Data items:
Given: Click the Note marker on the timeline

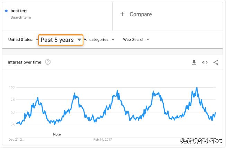Looking at the screenshot, I should tap(57, 134).
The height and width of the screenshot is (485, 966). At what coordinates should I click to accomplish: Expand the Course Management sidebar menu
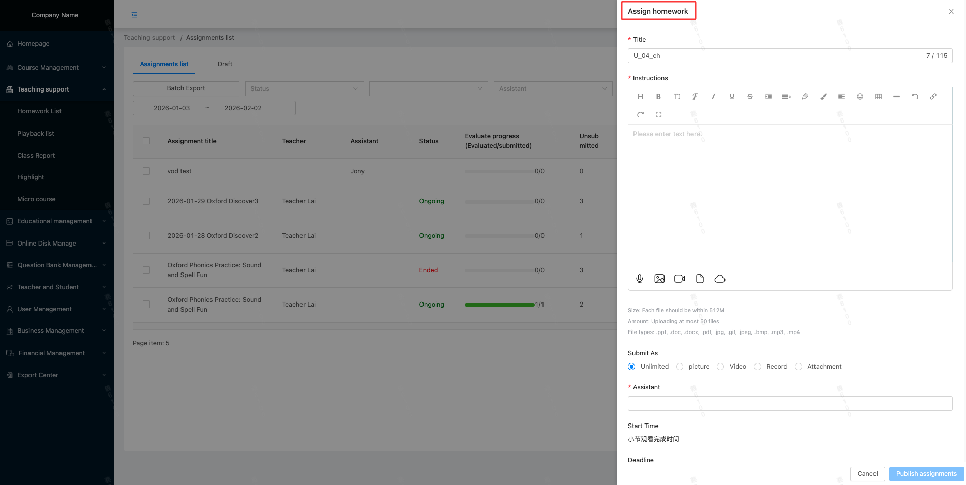click(57, 68)
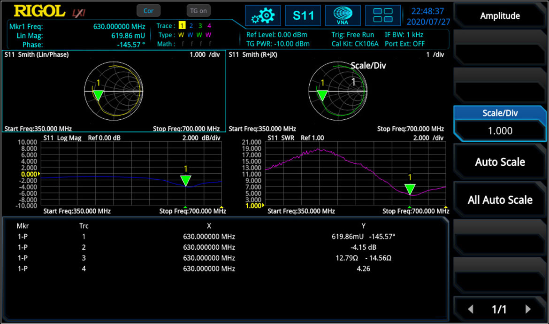Select trace 2 blue indicator
549x324 pixels.
191,25
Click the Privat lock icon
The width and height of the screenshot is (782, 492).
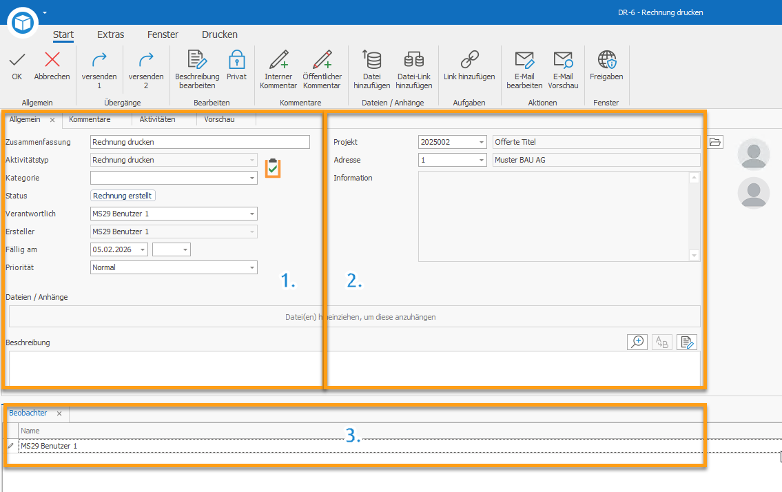coord(236,59)
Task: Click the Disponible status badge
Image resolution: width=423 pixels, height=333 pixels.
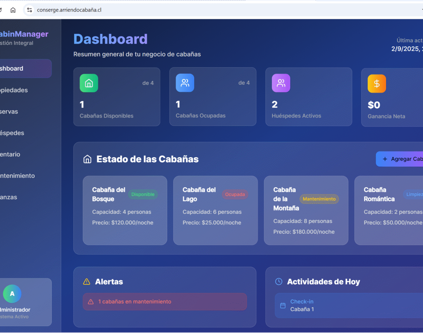Action: click(x=143, y=195)
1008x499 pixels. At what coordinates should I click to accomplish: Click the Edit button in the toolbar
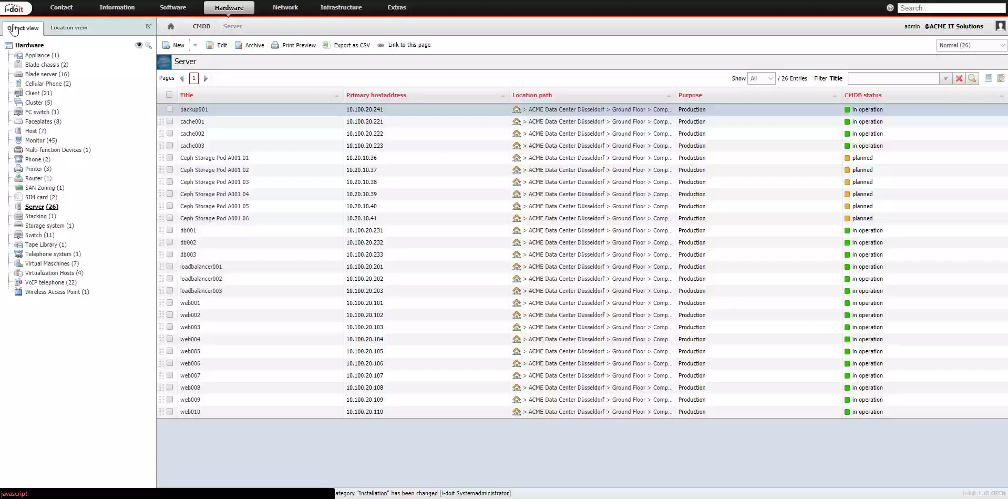(x=216, y=45)
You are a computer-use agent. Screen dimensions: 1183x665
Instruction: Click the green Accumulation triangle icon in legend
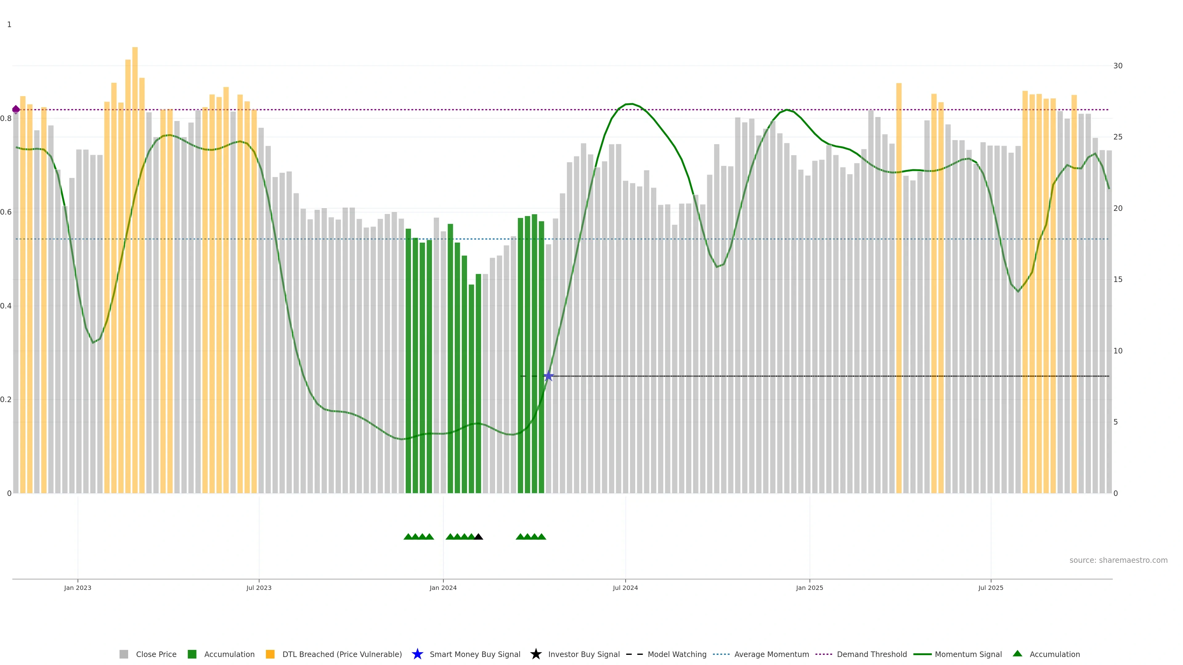pos(1017,654)
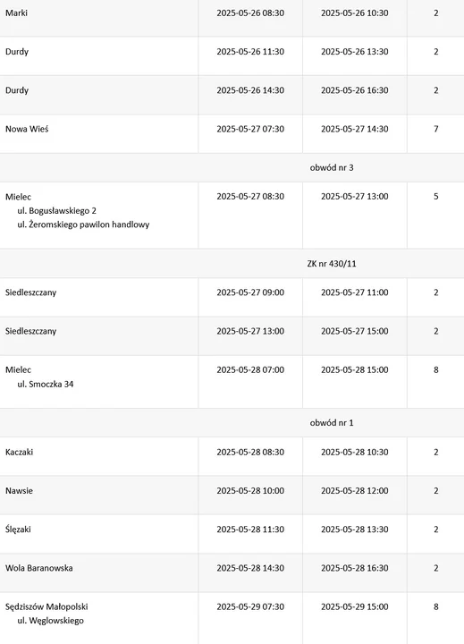Click the Kaczaki row name

pyautogui.click(x=20, y=453)
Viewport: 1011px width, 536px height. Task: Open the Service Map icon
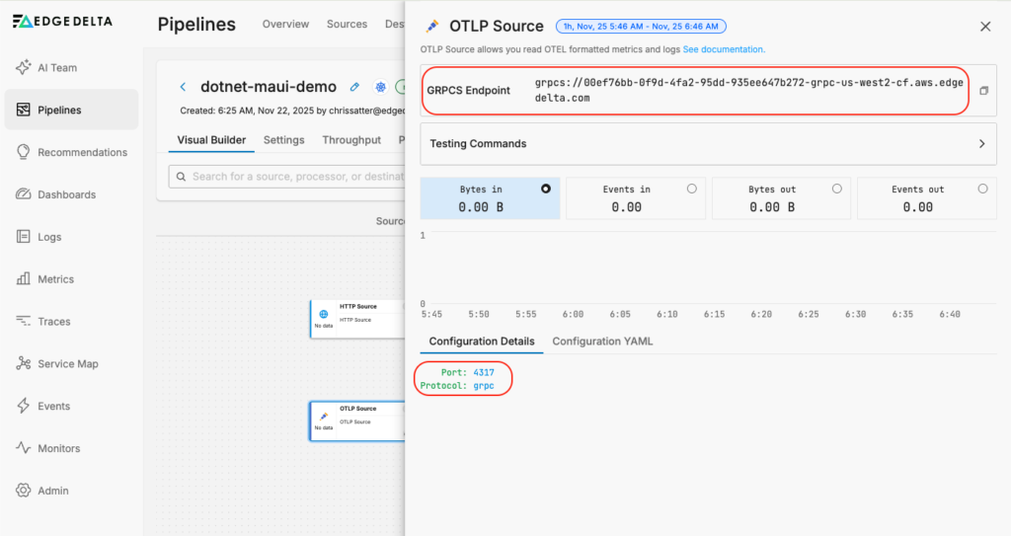coord(24,363)
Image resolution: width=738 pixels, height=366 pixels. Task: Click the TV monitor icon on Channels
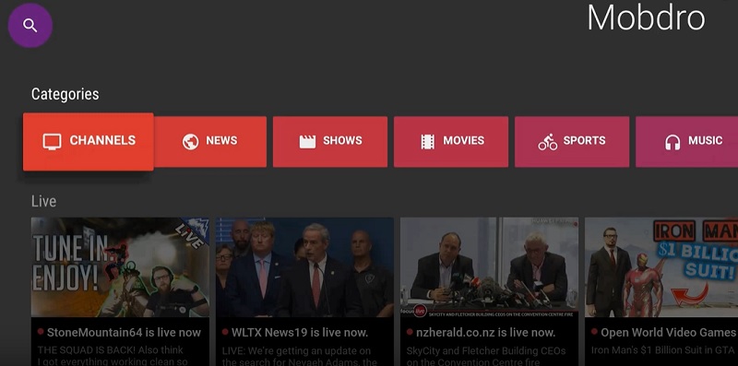click(52, 141)
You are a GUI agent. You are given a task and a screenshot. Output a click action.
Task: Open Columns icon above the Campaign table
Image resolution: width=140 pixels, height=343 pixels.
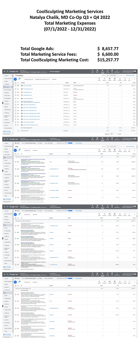click(110, 79)
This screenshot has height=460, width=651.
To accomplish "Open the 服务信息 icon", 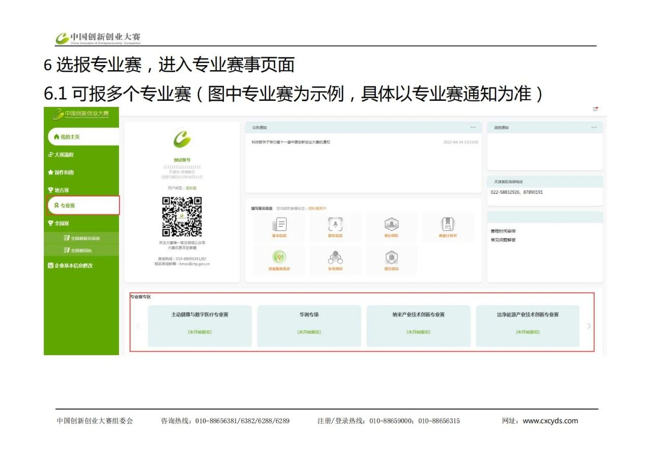I will 335,226.
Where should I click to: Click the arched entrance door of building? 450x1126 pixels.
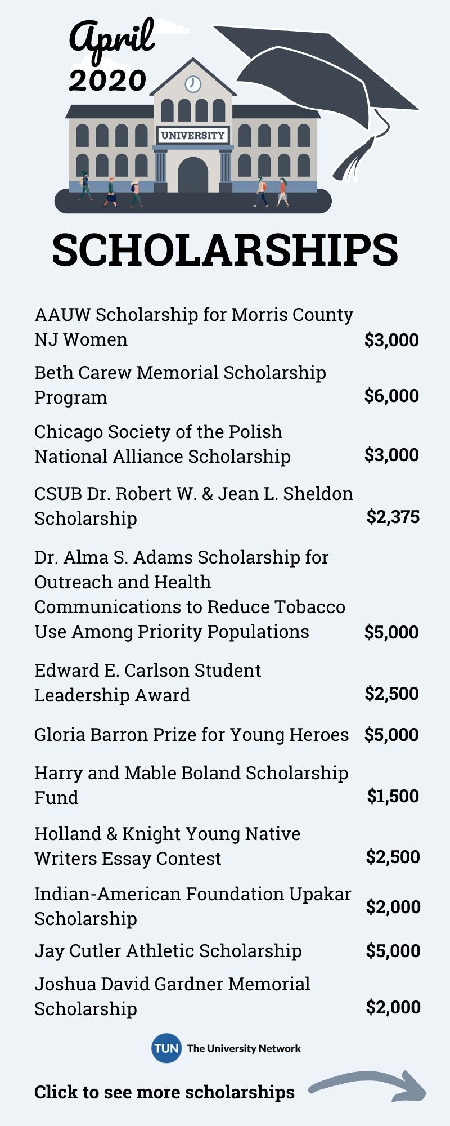193,175
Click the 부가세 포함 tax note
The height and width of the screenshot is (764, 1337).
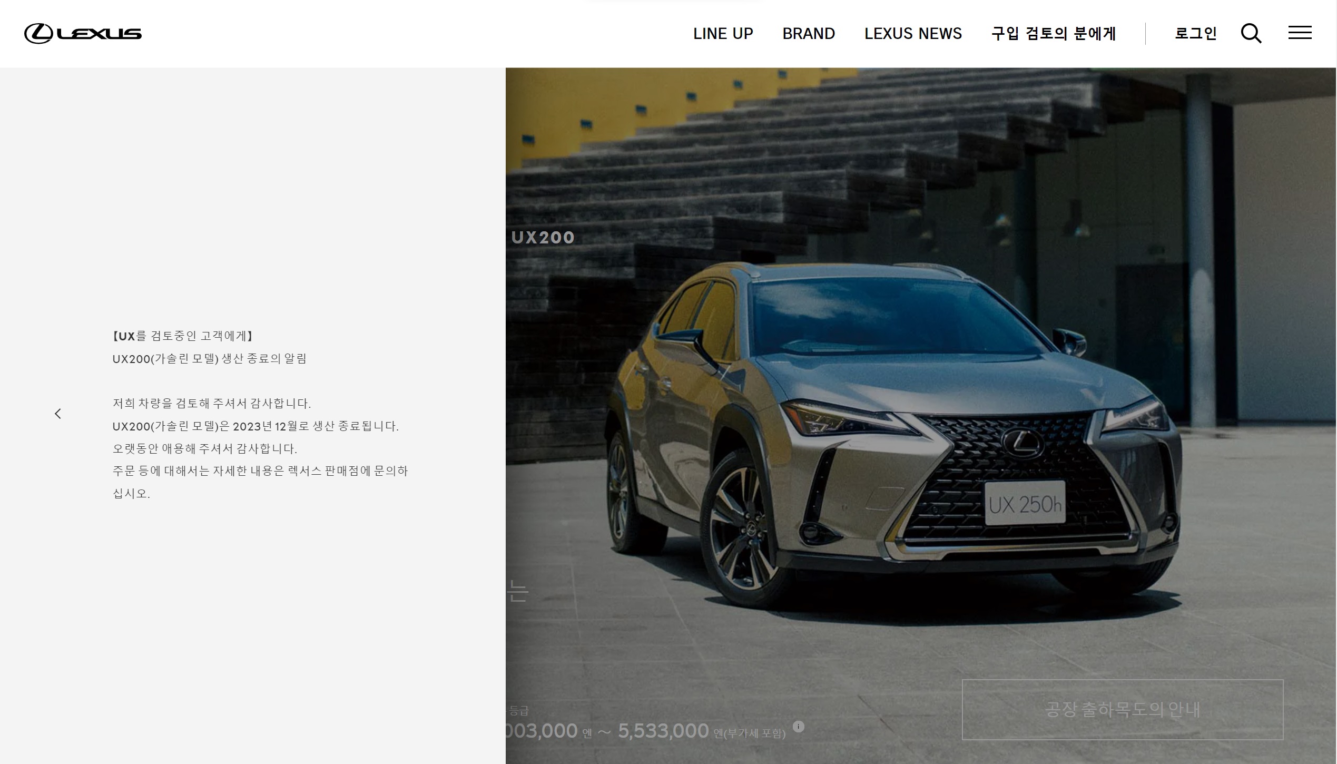pyautogui.click(x=754, y=733)
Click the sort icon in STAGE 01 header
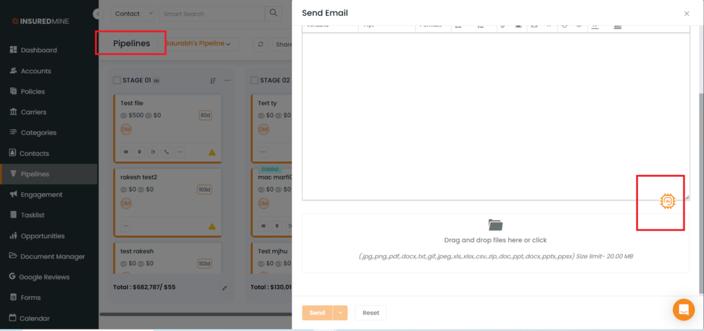The width and height of the screenshot is (704, 331). tap(213, 80)
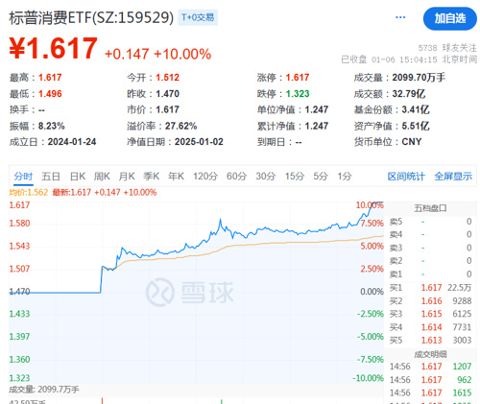Switch to the 15分 interval tab
Image resolution: width=480 pixels, height=404 pixels.
[295, 177]
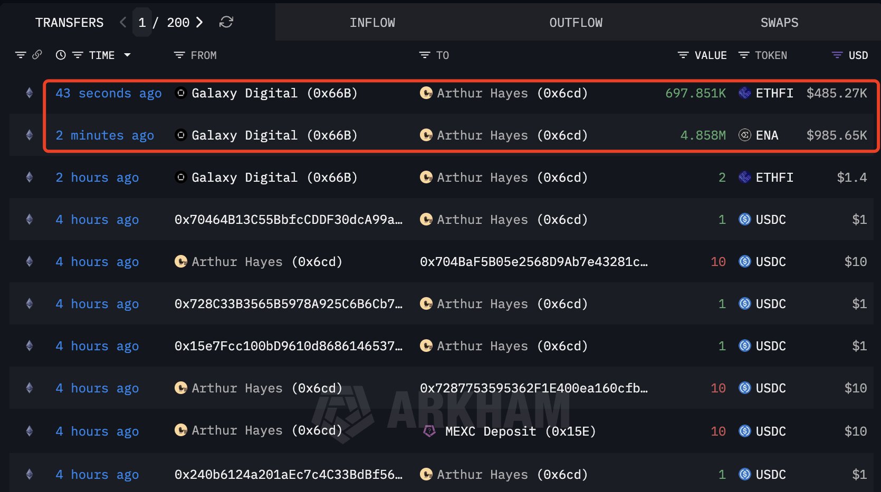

*Exercise description*
Gather every line of the material above that contains the string "Image". Treat case as significant when matching.

*Reply*
Image resolution: width=423 pixels, height=333 pixels.
Image resolution: width=738 pixels, height=366 pixels. Task: Click the TV monitor icon on Channels
Image resolution: width=140 pixels, height=343 pixels.
Image resolution: width=480 pixels, height=404 pixels.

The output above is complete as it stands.